Das Mysterium des dreieinen Gottes hat Auswirkungen für die politische Theologie. Ein trinitarischer Gott im Himmel eignet sich nicht, autokratische Herrschaftsformen auf Erden zu legitimieren. An diese Lektion sind heute auch Patriarchen zu erinnern.

Doch alle binitarischen Vorstellungen im Judentum sind asymmetrisch und tasten das Bekenntnis zur Einzigkeit des Heiligen Israels nicht an. Die Pointe der trinitarischen Fortbestimmung des Monotheismus Israels aber ist es, dass es Gott in symmetrischen Relationen denkt. Zum Wesen des einen Gottes gehört es, immer schon Beziehung zwischen Vater, Sohn und Heiligem Geist zu sein. Das Mysterium des dreieinen Gottes hat Auswirkungen für die politische Theologie. Ein trinitarischer Gott im Himmel eignet sich nicht, autokratische Herrschaftsformen auf Erden zu legitimieren. An diese Lektion sind heute auch Patriarchen zu erinnern.

XI.

Das Feld zwischen dem einen und transzendenten Gott, der keine Götter neben sich duldet, und den Menschen, die seinen Namen bekennen, bleibt nicht dem einzigen Mittler, Jesus Christus, vorbehalten. Vielfältige Vermittlungen zum einen Mittler schieben sich dazwischen. Der weite Raum zwischen Himmel und Erde wird durch die Schar der Märtyrer, Bekenner, Apostel und Heiligen aufgefüllt und farbig bebildert. Jedem Heiligen wird ein Ressort zugesprochen, so dass sich für manche der Eindruck aufdrängt, der Elefantenmagen der katholischen Kirche habe sich das Erbe des antiken Polytheismus erfolgreich einverleibt.

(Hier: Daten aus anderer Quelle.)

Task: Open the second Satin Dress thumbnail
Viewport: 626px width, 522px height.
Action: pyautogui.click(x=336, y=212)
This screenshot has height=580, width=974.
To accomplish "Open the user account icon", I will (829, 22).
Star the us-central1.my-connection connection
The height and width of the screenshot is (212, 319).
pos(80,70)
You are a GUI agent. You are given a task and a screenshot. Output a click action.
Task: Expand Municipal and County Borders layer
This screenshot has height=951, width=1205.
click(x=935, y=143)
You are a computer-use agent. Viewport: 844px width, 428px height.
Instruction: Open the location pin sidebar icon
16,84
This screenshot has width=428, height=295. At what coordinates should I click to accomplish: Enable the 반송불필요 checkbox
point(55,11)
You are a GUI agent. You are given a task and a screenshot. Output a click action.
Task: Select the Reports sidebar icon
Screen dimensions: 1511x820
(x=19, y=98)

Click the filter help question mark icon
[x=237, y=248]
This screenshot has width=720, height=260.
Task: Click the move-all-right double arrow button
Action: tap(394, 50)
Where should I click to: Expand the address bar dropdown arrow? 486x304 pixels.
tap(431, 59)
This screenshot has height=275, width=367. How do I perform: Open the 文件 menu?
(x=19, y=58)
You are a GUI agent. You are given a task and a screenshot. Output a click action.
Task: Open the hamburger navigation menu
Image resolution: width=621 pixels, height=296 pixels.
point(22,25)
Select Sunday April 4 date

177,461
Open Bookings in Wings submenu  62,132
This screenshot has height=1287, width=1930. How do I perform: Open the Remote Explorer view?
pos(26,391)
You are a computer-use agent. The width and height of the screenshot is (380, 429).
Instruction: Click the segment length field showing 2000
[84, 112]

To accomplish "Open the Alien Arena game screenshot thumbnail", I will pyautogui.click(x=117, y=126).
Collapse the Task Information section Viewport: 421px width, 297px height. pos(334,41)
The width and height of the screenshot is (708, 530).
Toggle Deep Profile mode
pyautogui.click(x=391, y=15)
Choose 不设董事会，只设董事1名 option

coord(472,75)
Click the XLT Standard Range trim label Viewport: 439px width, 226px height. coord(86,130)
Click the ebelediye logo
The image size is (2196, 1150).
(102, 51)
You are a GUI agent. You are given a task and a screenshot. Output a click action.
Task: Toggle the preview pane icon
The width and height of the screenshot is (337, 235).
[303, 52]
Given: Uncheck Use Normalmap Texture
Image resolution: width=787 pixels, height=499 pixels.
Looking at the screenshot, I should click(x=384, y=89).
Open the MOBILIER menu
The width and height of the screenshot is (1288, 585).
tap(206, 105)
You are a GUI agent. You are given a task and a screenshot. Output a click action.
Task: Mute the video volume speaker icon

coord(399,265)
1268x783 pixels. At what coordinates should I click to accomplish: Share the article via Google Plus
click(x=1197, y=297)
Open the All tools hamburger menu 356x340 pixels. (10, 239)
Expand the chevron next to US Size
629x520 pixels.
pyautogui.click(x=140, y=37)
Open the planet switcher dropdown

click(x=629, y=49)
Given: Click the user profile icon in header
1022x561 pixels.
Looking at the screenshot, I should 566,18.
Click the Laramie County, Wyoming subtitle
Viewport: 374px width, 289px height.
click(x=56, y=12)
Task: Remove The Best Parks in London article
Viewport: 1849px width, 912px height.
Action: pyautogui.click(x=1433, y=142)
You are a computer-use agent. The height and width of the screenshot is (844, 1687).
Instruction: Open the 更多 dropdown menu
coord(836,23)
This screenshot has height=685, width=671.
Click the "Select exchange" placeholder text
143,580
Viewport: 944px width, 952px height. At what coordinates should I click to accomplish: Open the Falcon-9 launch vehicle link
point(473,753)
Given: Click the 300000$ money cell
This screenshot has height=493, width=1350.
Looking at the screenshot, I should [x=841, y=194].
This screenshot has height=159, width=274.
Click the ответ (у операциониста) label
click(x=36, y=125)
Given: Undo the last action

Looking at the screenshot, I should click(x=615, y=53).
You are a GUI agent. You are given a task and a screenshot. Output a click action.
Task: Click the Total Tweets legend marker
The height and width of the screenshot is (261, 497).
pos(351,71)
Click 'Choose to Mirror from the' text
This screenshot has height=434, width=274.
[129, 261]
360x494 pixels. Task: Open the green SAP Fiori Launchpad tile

In der Legenda aurea und anderen Heiligen-Viten sucht sich die religiöse Vorstellungskraft neue Ausdrucksmöglichkeiten. Allerdings gibt es den Referenzpunkt des Historischen, auf den Wert gelegt wird, um die Heiligen nicht als fromme Fiktionen stehen zu lassen. Doch wird dieser Referenzpunkt nicht selten als Absprungrampe genutzt, um die Heiligen als glänzende Vorbilder eines gottgefälligen Lebens von der Mattheit durchschnittlicher Glaubensbiografien abzuheben. Die leise Skepsis, ob es wirklich so gewesen ist, kann angesichts der meist dürftigen Quellenlage nicht mehr geklärt werden. Sie muss dem Hinweis Platz machen: Es wäre doch schön, wenn es so gewesen wäre!

XII.

"Die Wahrheit ist überschätzt" – sagt der Schriftsteller Michael Köhlmeier. Soll sie nun zurücktreten hinter schöne Geschichten, die von den Heiligen erzählt werden?

XIII.

Veritas filia temporis – die Wahrheit ist eine Tochter der Zeit. Die Zeiten aber ändern sich, sollte das ohne Folgen sein für die Vermittlung der Wahrheit? Braucht sie nicht neue Geschichten, die verhindern, dass sie als verstaubte Reliquie im Depot vergangener Kulturgüter abgelegt wird? Soll die Dogmatik, die um eine kohärente Darlegung der Glaubenslehren bemüht ist, abdanken und der Ästhetik den Vortritt lassen? Mitnichten. Was in dogmatischen Formeln geronnen ist, braucht gewiss keinen Mythos, um kommunikativ verflüssigt zu werden. Wohl aber zeitgerechte Interpretationen und lebendige Zeugen, die neu erzählen, was einst geschehen ist, und ihr Leben in den Dienst des Erzählten stellen, so dass die Wahrheit performativ gewendet und bewährt wird.

XIV.

Nietzsche hat sich die Freiheit herausgenommen, den biblischen Gott wie ein Mythologe zu behandeln. Er hat ihn sterben lassen. "Der Mythos eines Gottes kann erklären, was seine Dogmatik nicht wahrhaben darf: weshalb nämlich diesem Gotte die Altäre erkalten, die Opfer sich der Schlachtung widersetzen, die Beweise seiner Existenz nicht mehr funktionieren, die Gebete von ihm nicht mehr erhört und die Wunder Vergangenheit werden – weil nämlich dieser Gott tot ist." (Hans Blumenberg) In der Tat ist Gottes Wort tödlich verstummt – und der Schrei des Gekreuzigten hallt am Karsamstag, dem Tag des Schweigens, nach. Der Mythologe, der darin ein unwiderlegliches Indiz für den Tod Gottes sieht, könnte das tödliche Verstummen vorschnell als letztes Wort gedeutet und damit die österliche Pointe der biblischen Offenbarung verfehlt haben, nach der auf Golgatha nicht Gott, sondern der Tod selbst gestorben ist. "In morte Christi mors mortua est – im Tod Christi ereignet sich der Tod des Todes" (Augustinus).